- Text:
────
I never expected inclining production profile. So I cannot really say that it is one that I would've expected. I happily welcome it. We, frankly, are evaluating this well carefully.

I think that additional drilling will help provide more data that we can rely on to assess what is really going on in this well. It is certainly a stronger well than other wells that have been drilled, I say in the area somewhat it loosely in that they range in how far away from the Castle well they are. But this is definitely a very, very strong well. And we don't know exactly whether we've tapped into a fracture swarm, whether it is just better rock.

We have mentioned in the past, I remember at our Analyst Day we did, we talked about what we called the [two-fer] [ph] area where there is some indication that we might be able to get a contribution from the Niobrara depending on where the fracs go. So at this stage, we just don't have a whole lot– we don't have a lot of data to evaluate. We are watching the well carefully, working on it carefully, and we welcome the results that we've gotten so far.

Ron Mills – Johnson Rice

And since that, I think, is kind of the south or southern southwestern portion of your Hilight area is where you think you have the Turner/Frontier. If we– based on the data that you have from well control, are there any appreciable differences in terms of what you see from a rock standpoint from this Castle well and the couple wells you are going to drill this year? And are those located in this same area?

Nick Sutton

The couple wells that we're going to drill this year on the base plan are in the same general area, and there's some talk, leave it at that, so far that it may actually be in an area where the rocks could be better. As we look across the overall Hilight acreage position, we've said that we currently believe there are approximately 48 locations. As we move to the east and the northeast we believe we will lose sand quality, some degradation of production, but right now our focus is in that same general area as the Castle well, being set up partly by surface considerations and lease considerations, our ability to get on surface and have permits in hand.
────
- Aim A:
Could you arrange the records, from the line containing "Where should I click to: Open" through the end of the records, as a numbered list, skipping blank lines and leaving out the pictures?
The records that come next have no connection to the call transcript.

- Provided records:
────
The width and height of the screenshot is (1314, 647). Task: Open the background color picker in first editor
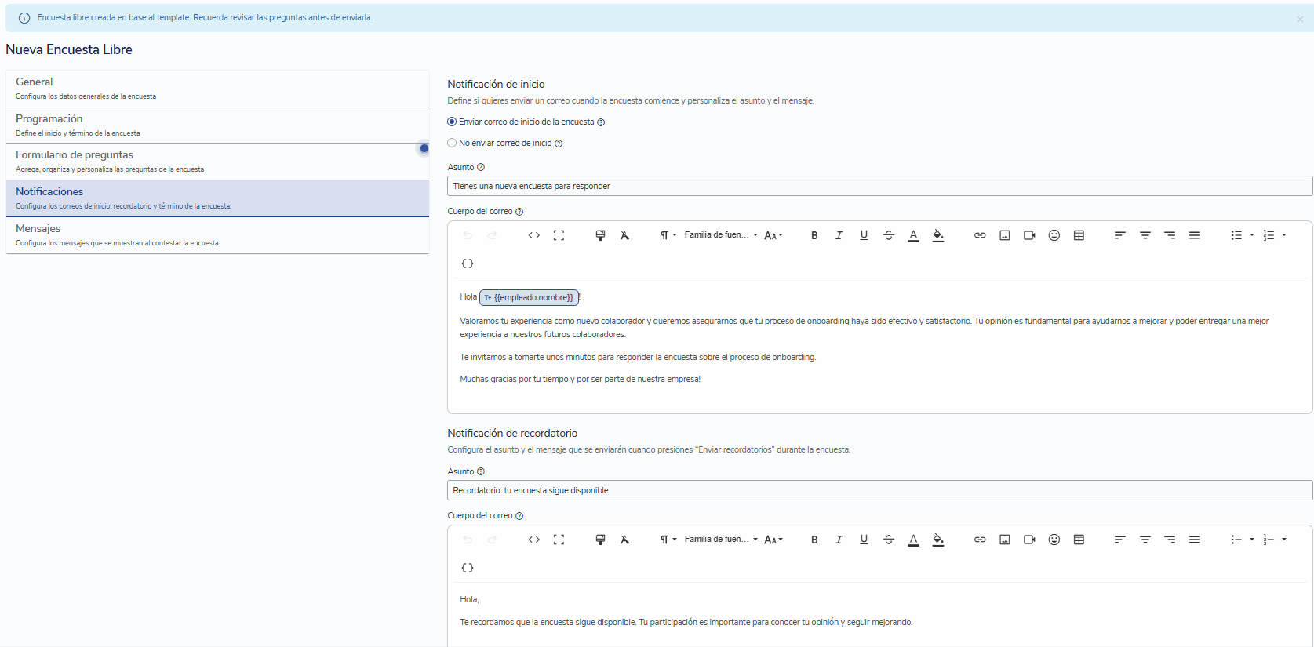click(938, 235)
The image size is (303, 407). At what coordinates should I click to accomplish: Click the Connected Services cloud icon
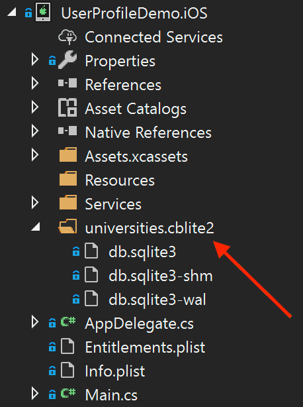click(x=67, y=37)
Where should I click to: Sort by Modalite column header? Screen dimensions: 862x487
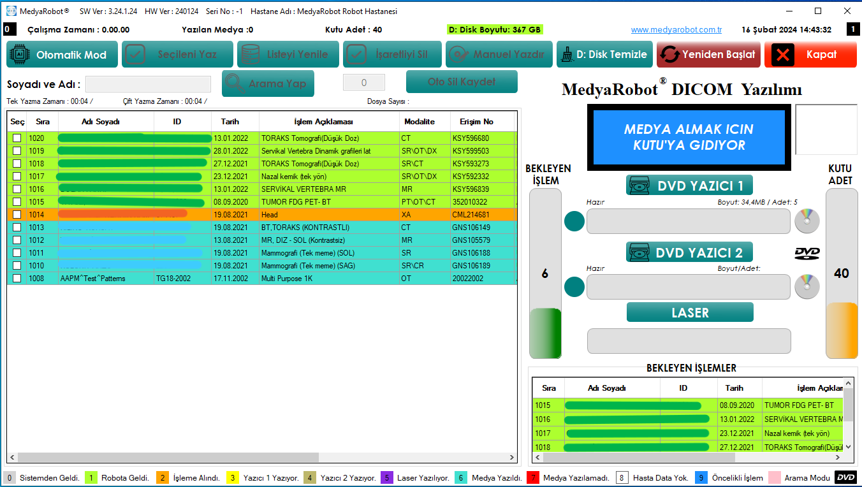(x=419, y=122)
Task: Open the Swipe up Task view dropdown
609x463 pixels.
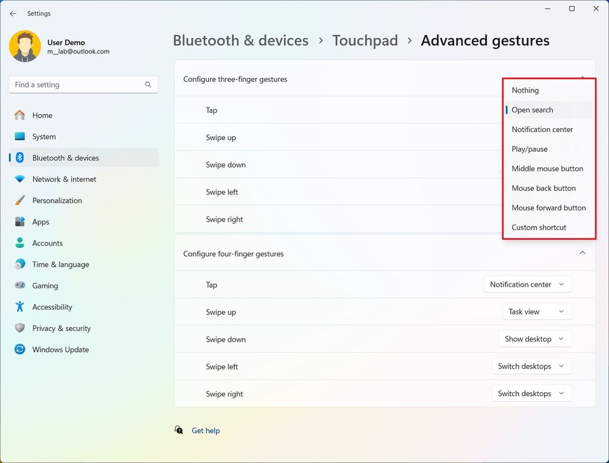Action: pos(536,311)
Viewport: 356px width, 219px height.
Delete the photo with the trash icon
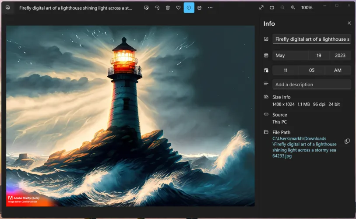[x=168, y=8]
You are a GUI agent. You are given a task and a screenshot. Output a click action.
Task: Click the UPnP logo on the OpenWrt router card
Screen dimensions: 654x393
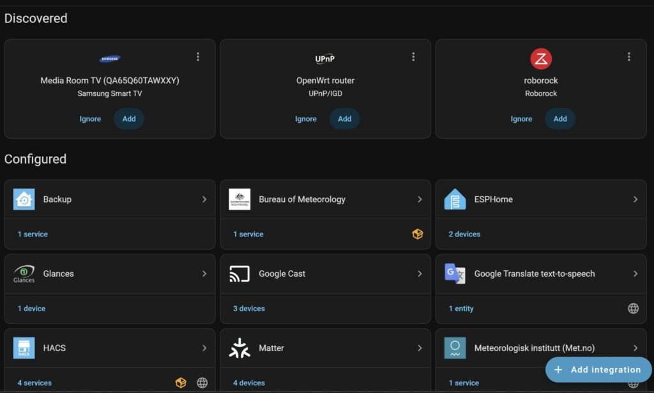[325, 58]
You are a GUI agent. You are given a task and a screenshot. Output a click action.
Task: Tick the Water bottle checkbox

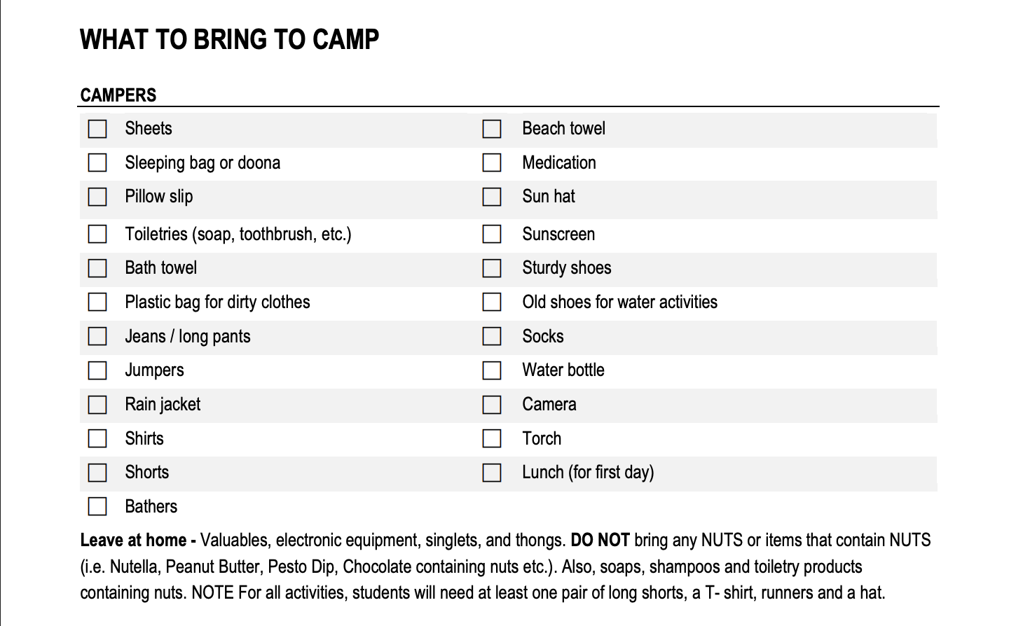tap(492, 370)
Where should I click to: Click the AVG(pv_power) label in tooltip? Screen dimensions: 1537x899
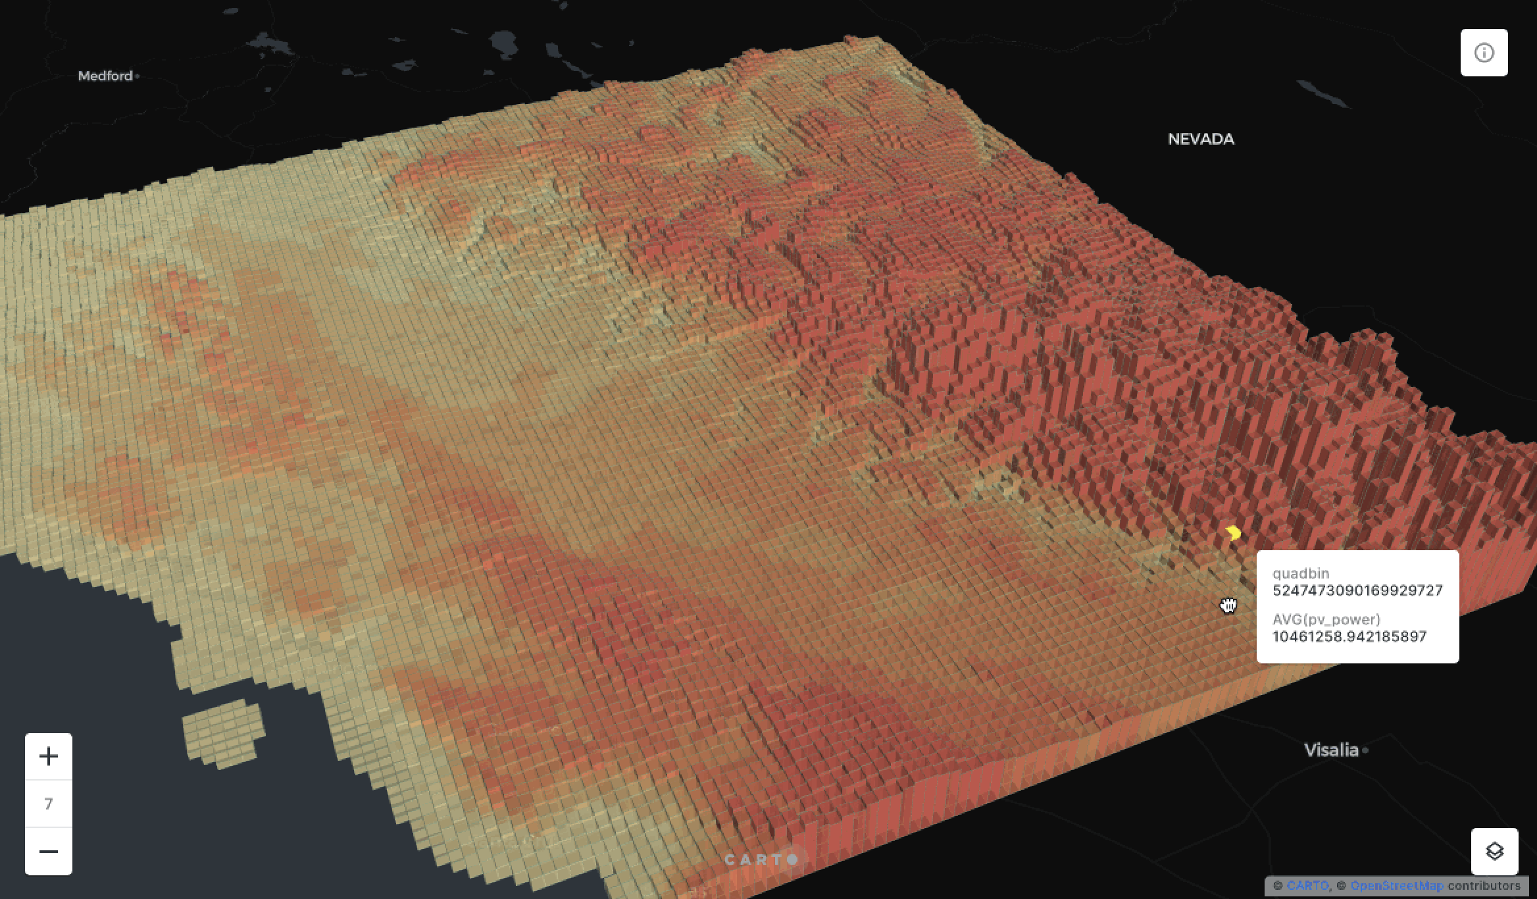(1326, 619)
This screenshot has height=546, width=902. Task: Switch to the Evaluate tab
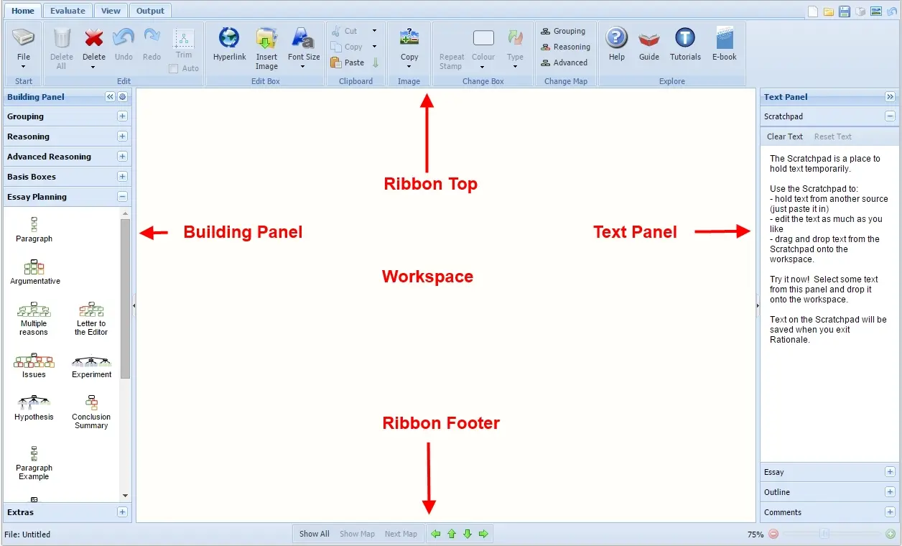[68, 11]
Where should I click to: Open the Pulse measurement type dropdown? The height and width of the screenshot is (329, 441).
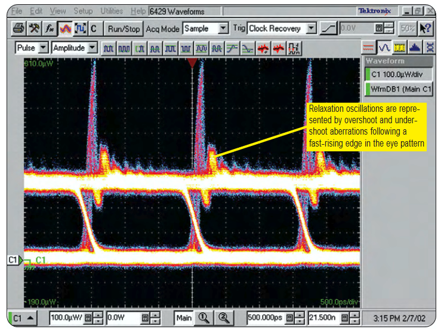(44, 48)
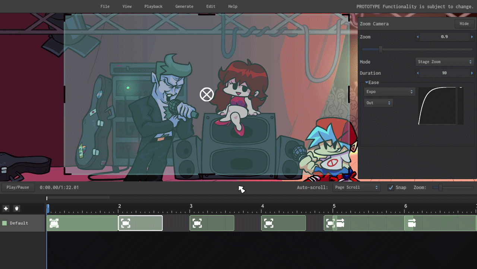This screenshot has height=269, width=477.
Task: Select the zoom camera event at beat 3
Action: coord(197,223)
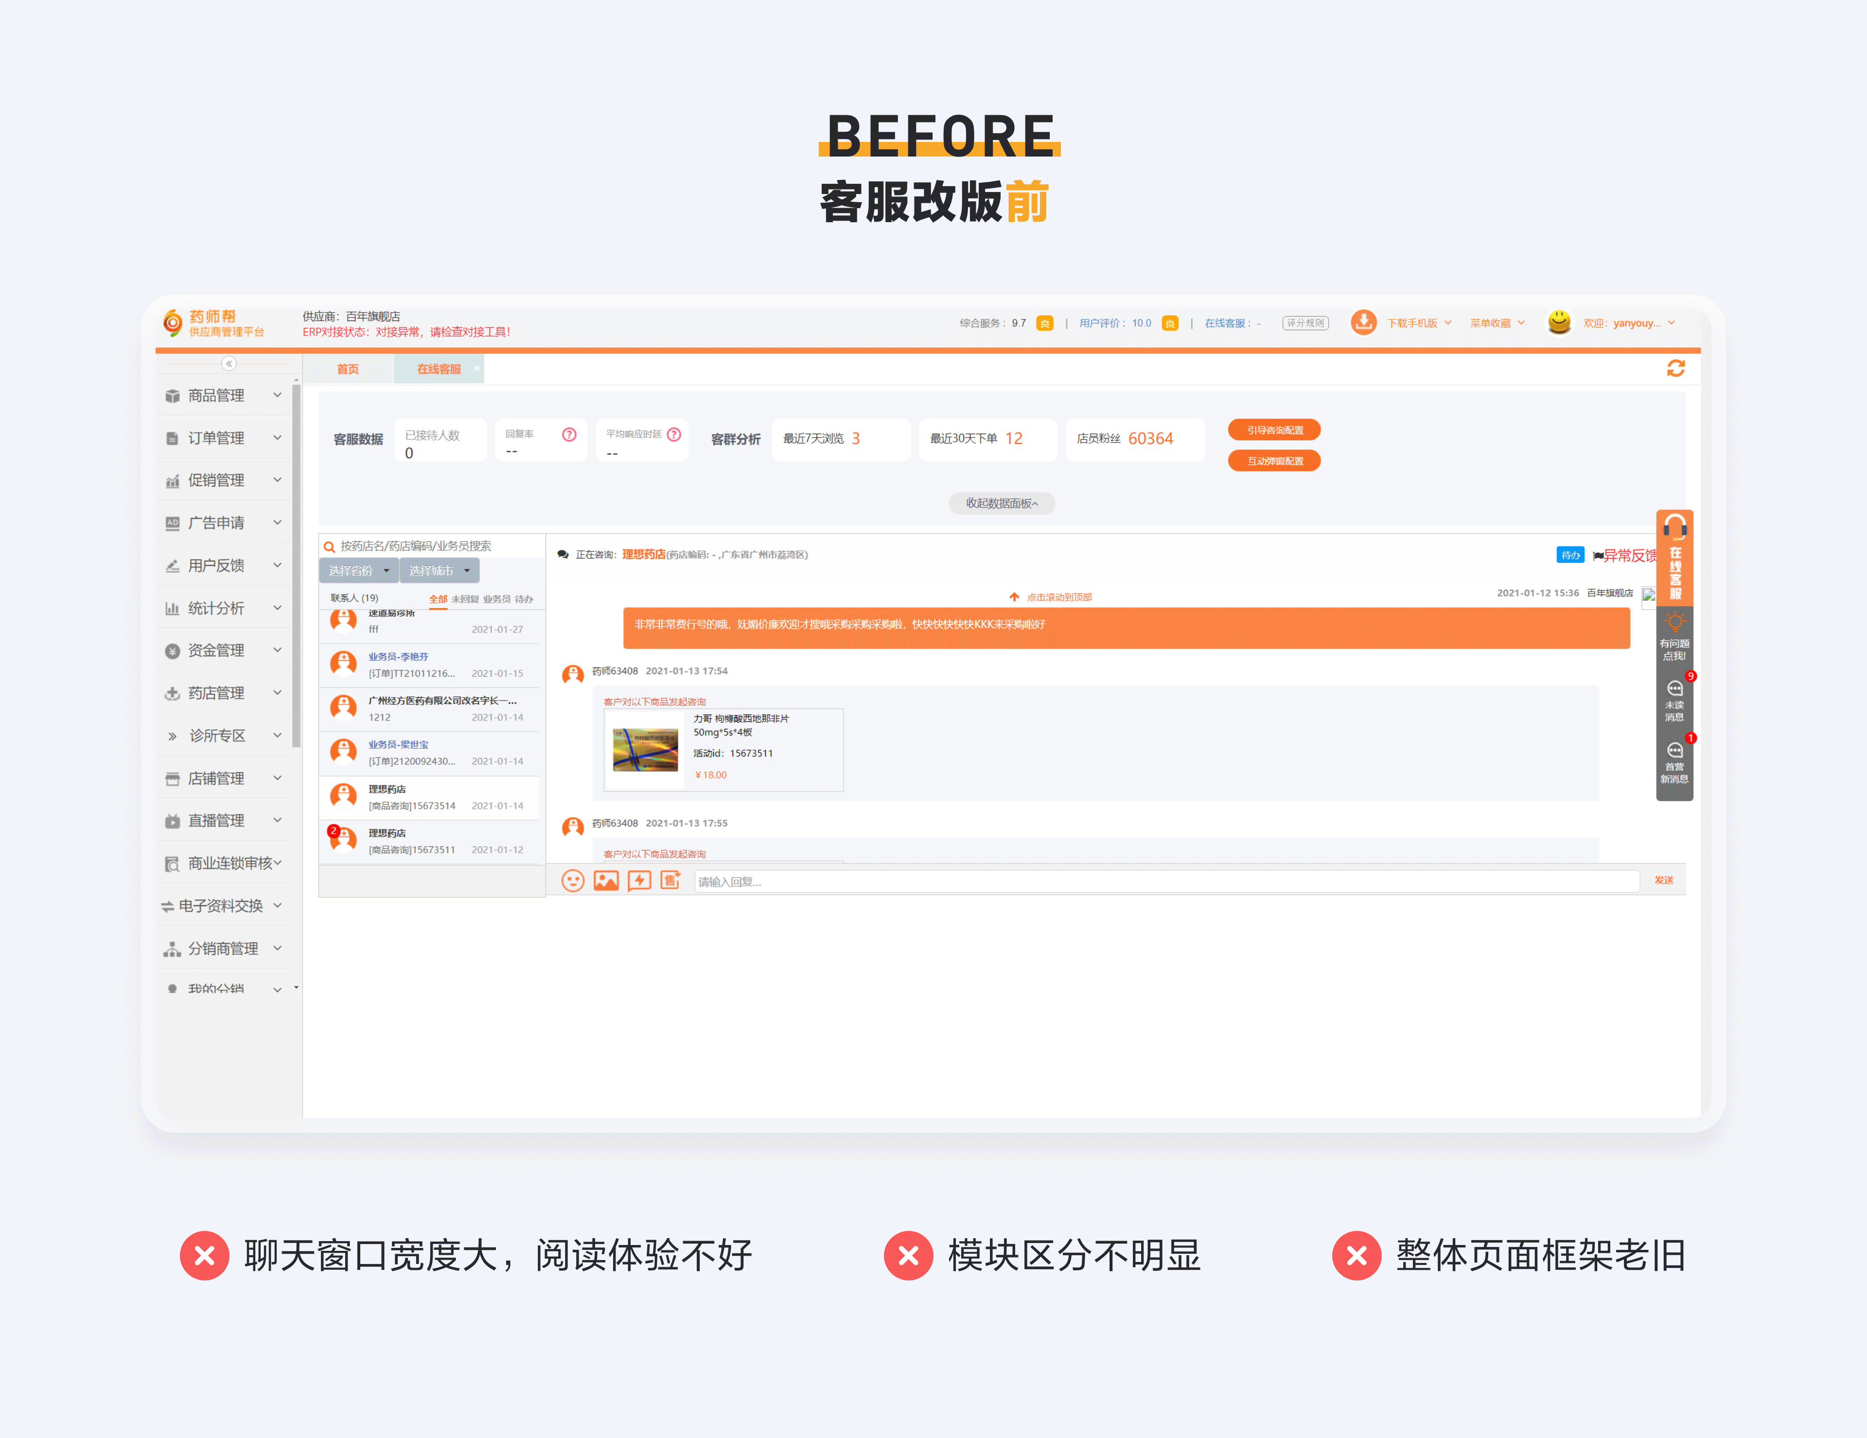Image resolution: width=1867 pixels, height=1438 pixels.
Task: Open the 选择省份 dropdown
Action: [x=359, y=570]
────
- Aim B:
Can you set down, word for word, the part of the call transcript that opens with the words containing "I never expected" and closes with "this well carefully."?

- Complete output A:
1. Where should I click to: Open the Pulse measurement type dropdown? The height and width of the screenshot is (329, 441).
2. (44, 48)
3. This screenshot has height=269, width=477.
4. Task: Select the zoom camera event at beat 3
5. Action: coord(197,223)
6. Image resolution: width=1867 pixels, height=1438 pixels.
7. Task: Open the 选择省份 dropdown
8. Action: [x=359, y=570]

- Complete output B:
I never expected inclining production profile. So I cannot really say that it is one that I would've expected. I happily welcome it. We, frankly, are evaluating this well carefully.